I would appreciate your advice and guidance.

Thanks


----------



## Neil Dyball (1 Sep 2010)

Wivamac?

I think I'd be happy with anything on that list, enjoy your shopping!

Neil.


----------



## Blister (1 Sep 2010)

tyke":13d1jx0s said:


> Hi,
> 
> I'm looking to purchase a lathe, never had one before and considering a few options:
> 
> ...



Oneway 2436


----------



## miles_hot (2 Sep 2010)

would it be wise to start off by spending say 500 - 1000 to confirm that you love turning and work out what sort of thing really floats your boat, sell that making a small loss (maybe not if you bought 2nd hand) and then chuck 2-4K at it?

You could also do as some do and work your way through owning them all before settling on one "life time partner" lathe? 

Miles


----------



## jurriaan (2 Sep 2010)

I would add the Steinert Maximo and a custom Kreher lathe to that list (Kreher goes up to 380 mm center height, with rotating headstock).

I do agree on the comment about trying it out first, however.


----------



## loz (2 Sep 2010)

Robust American Beauty,
Any Stubby.


----------



## Joelondon (5 Sep 2010)

Have you thought about a Hegner HDB200xl? I only say as my problems I briefly reported a few weeks ago have not cleared up so will be looking to part ways with my beauty, so if interested let me know.

cheers

Joe


----------



## tyke (6 Sep 2010)

Thanks very much for all your suggestions, spent hours looking at all the spec's.
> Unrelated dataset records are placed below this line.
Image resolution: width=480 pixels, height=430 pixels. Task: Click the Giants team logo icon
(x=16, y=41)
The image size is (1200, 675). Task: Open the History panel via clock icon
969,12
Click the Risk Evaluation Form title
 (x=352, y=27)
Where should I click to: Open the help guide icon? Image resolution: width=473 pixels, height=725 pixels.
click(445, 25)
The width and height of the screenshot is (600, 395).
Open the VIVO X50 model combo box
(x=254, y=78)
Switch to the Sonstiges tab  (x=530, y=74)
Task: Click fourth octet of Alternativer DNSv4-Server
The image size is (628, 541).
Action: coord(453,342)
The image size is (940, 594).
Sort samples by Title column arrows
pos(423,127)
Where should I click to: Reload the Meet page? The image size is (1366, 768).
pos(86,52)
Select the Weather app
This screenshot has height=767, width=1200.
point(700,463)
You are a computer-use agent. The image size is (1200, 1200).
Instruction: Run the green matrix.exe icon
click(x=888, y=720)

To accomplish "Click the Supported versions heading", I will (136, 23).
Decided to go on a few trips and have a go, experience using some of these machines to see which I enjoy the best, after all, thats whats it's all about!

If anyone has any other ideas, please let me know.


----------



## big soft moose (6 Sep 2010)

graduate bowl turner with a speed genie conversion, or one of the big wadkin lathes with the same, or one of those big red silver drive things like tom (wizer) has got

that said I agree with miles that you might be better off getting a cheaper lathe until you know that you want to pursue the hobby (as you say you've never had one before) , my lathe is a axminster absl1200 and can turn 18" dia over the bed or 30" with the head stock slid to the end (or more with a free standing tool rest) - that cost about 800 notes and does everything I need 

prior to that I had a axminster M900 which costs less than 400 and still allowed the turning of fairly big items with the head swivelled

Ive also just bought a denford/viceroy educator lathe for my volunteers to use - that does 10" dia over the bed or 16" outboard and cost the princely sum of £180 on ebay (and that included a chuck)


----------



## big soft moose (7 Sep 2010)

Joelondon":ahluv972 said:


> Have you thought about a Hegner HDB200xl? I only say as my problems I briefly reported a few weeks ago have not cleared up so will be looking to part ways with my beauty, so if interested let me know.
> 
> cheers
> 
> Joe



incidentally theres another of these on the for sale board - a snap at £1500 (nothing to do with me bbtw i'm just brining it to tykes attention) https://www.ukworkshop.co.uk/forums/for- ... 44335.html


----------